» ACTIVITY
Transcribe every record beneath, precisely as written.

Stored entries
--- START ---

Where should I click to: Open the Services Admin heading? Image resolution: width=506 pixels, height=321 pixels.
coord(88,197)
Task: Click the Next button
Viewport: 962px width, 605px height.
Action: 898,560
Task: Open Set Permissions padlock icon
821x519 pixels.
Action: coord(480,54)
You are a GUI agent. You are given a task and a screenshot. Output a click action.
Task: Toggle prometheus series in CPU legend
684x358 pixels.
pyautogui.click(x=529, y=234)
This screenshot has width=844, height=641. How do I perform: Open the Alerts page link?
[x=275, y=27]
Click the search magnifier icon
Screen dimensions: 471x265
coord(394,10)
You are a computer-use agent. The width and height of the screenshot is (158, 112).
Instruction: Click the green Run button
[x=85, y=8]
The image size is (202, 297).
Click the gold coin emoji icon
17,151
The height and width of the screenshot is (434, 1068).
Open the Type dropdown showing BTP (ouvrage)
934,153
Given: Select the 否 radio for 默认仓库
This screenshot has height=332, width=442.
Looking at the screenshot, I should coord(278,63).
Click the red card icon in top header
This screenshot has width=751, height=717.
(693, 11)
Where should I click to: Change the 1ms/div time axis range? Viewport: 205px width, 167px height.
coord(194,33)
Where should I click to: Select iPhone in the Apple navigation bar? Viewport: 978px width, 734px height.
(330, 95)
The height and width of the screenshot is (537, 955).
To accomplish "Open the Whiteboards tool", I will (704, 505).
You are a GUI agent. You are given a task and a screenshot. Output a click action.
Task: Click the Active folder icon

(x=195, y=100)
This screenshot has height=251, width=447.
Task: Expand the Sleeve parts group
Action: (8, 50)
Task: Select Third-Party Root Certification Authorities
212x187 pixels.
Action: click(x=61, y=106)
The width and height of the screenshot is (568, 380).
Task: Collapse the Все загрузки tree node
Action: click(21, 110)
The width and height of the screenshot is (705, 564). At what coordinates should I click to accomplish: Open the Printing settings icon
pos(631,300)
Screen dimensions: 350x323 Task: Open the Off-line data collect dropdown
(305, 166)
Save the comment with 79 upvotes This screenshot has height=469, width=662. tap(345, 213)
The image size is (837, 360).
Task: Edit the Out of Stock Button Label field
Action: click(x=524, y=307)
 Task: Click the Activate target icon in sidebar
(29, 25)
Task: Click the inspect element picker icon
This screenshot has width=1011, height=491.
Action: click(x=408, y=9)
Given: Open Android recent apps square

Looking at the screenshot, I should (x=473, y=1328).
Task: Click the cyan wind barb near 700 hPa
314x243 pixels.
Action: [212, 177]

--- END ---

» SOLUTION BELOW
Where should I click to: Open the Services Admin heading? Image resolution: width=506 pixels, height=321 pixels.
coord(88,197)
Task: Click the Next button
Viewport: 962px width, 605px height.
Action: 898,560
Task: Open Set Permissions padlock icon
821x519 pixels.
Action: coord(480,54)
You are a GUI agent. You are given a task and a screenshot. Output a click action.
Task: Toggle prometheus series in CPU legend
684x358 pixels.
pyautogui.click(x=529, y=234)
This screenshot has width=844, height=641. How do I perform: Open the Alerts page link?
[x=275, y=27]
Click the search magnifier icon
Screen dimensions: 471x265
coord(394,10)
You are a computer-use agent. The width and height of the screenshot is (158, 112).
Instruction: Click the green Run button
[x=85, y=8]
The image size is (202, 297).
Click the gold coin emoji icon
17,151
The height and width of the screenshot is (434, 1068).
Open the Type dropdown showing BTP (ouvrage)
934,153
Given: Select the 否 radio for 默认仓库
This screenshot has height=332, width=442.
Looking at the screenshot, I should coord(278,63).
Click the red card icon in top header
This screenshot has width=751, height=717.
(693, 11)
Where should I click to: Change the 1ms/div time axis range? Viewport: 205px width, 167px height.
coord(194,33)
Where should I click to: Select iPhone in the Apple navigation bar? Viewport: 978px width, 734px height.
(330, 95)
The height and width of the screenshot is (537, 955).
To accomplish "Open the Whiteboards tool", I will (704, 505).
You are a GUI agent. You are given a task and a screenshot. Output a click action.
Task: Click the Active folder icon

(x=195, y=100)
This screenshot has height=251, width=447.
Task: Expand the Sleeve parts group
Action: (8, 50)
Task: Select Third-Party Root Certification Authorities
212x187 pixels.
Action: click(x=61, y=106)
The width and height of the screenshot is (568, 380).
Task: Collapse the Все загрузки tree node
Action: click(21, 110)
The width and height of the screenshot is (705, 564). At what coordinates should I click to accomplish: Open the Printing settings icon
pos(631,300)
Screen dimensions: 350x323 Task: Open the Off-line data collect dropdown
(305, 166)
Save the comment with 79 upvotes This screenshot has height=469, width=662. tap(345, 213)
The image size is (837, 360).
Task: Edit the Out of Stock Button Label field
Action: click(x=524, y=307)
 Task: Click the Activate target icon in sidebar
(29, 25)
Task: Click the inspect element picker icon
This screenshot has width=1011, height=491.
Action: click(x=408, y=9)
Given: Open Android recent apps square

Looking at the screenshot, I should (x=473, y=1328).
Task: Click the cyan wind barb near 700 hPa
314x243 pixels.
Action: [212, 177]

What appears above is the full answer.